> [WHAT TO PRODUCE]: Exclude pictures; retype the lines below from the line containing "Where should I" through the end of the records, both ends kept.
╔══
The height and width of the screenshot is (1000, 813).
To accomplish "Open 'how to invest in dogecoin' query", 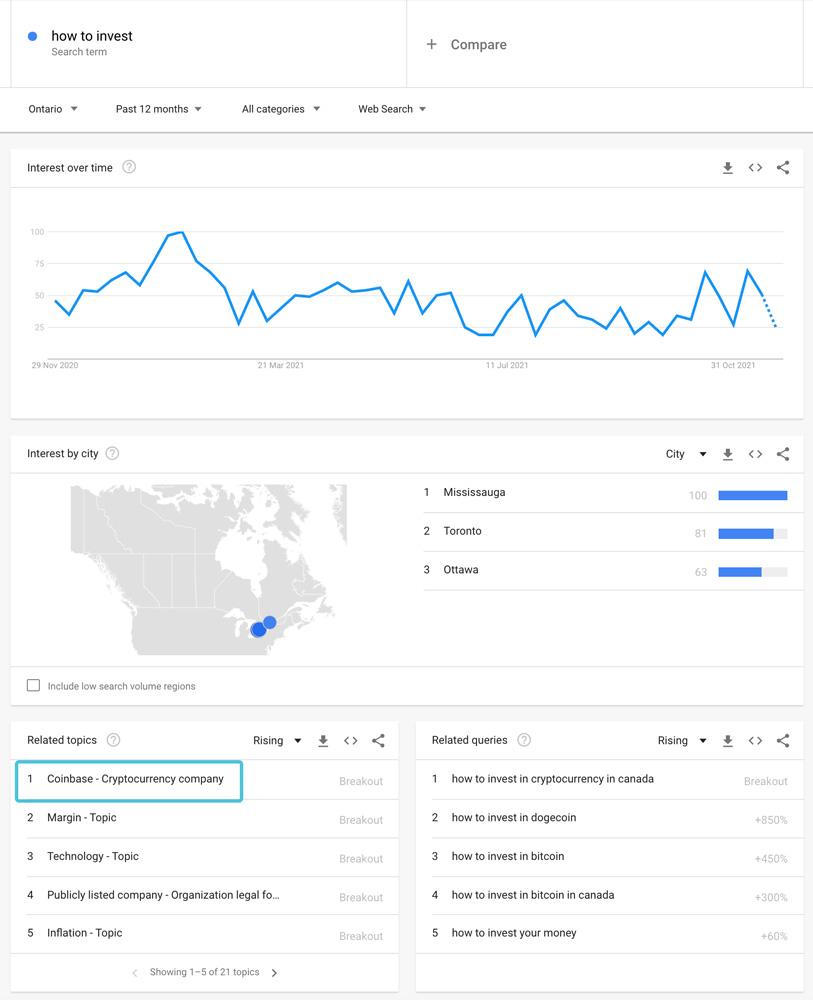I will coord(514,818).
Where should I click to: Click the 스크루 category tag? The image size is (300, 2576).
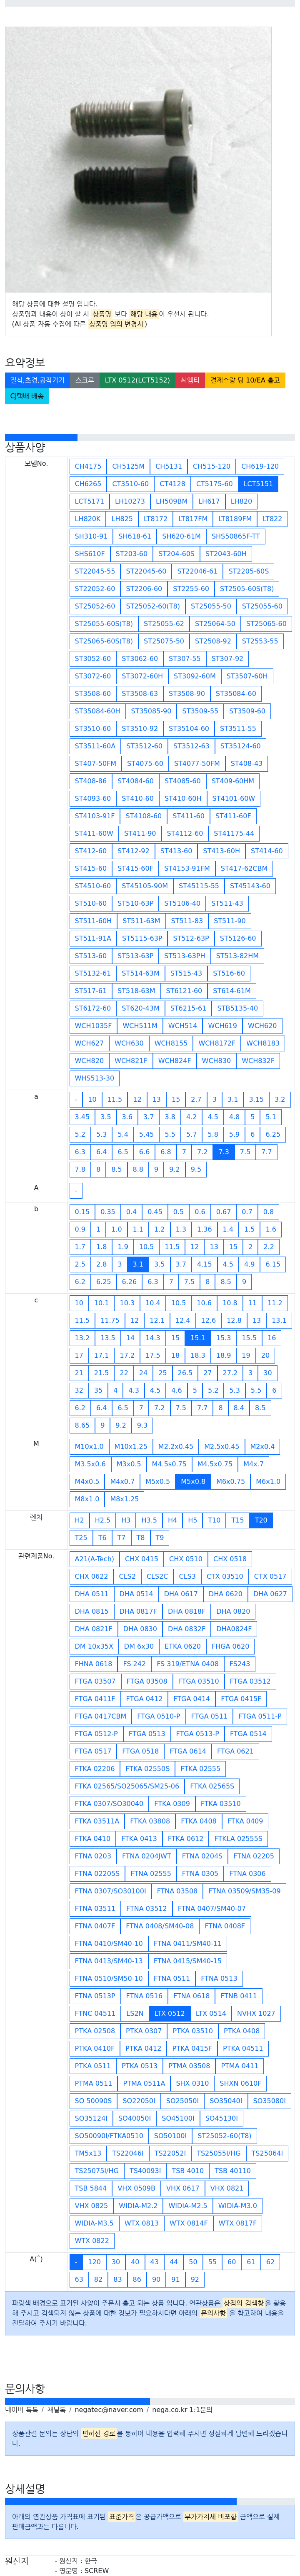point(85,380)

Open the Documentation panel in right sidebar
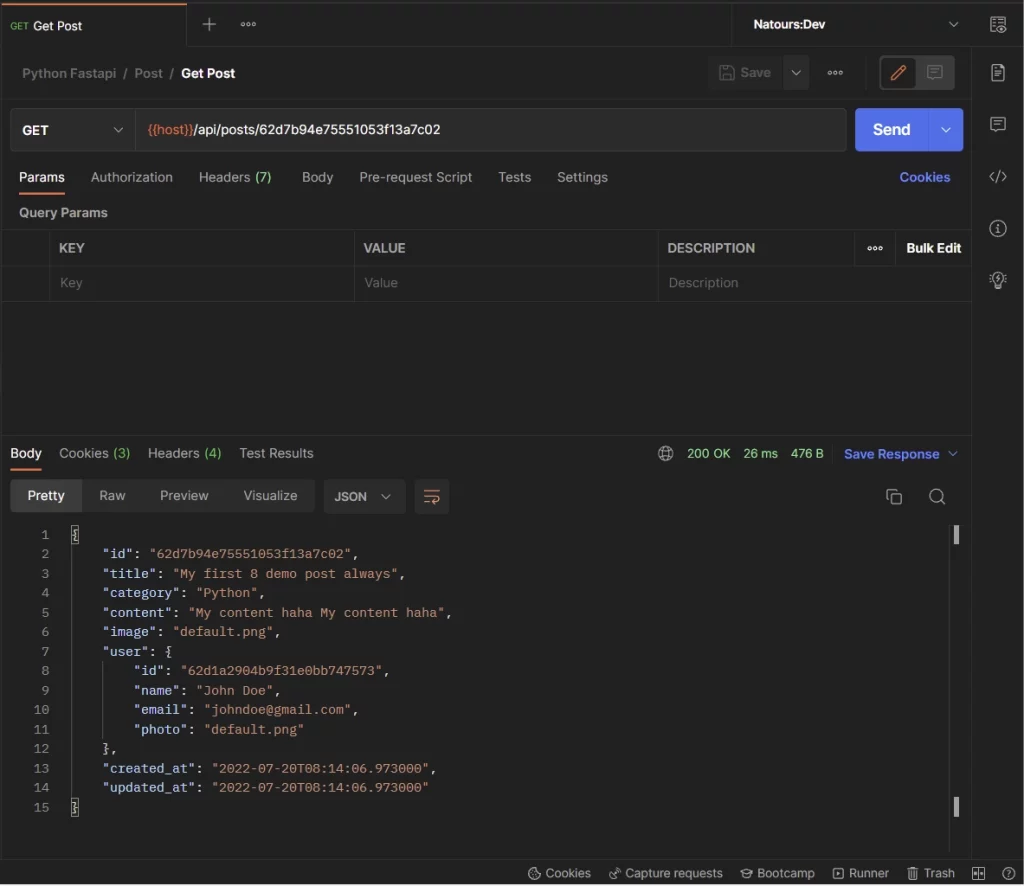pyautogui.click(x=997, y=72)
╚══
> [WRITTEN SOLUTION]:
Where should I click to: Click the 스크루 category tag? The image size is (300, 2576).
point(85,380)

Open the Documentation panel in right sidebar
pyautogui.click(x=997, y=72)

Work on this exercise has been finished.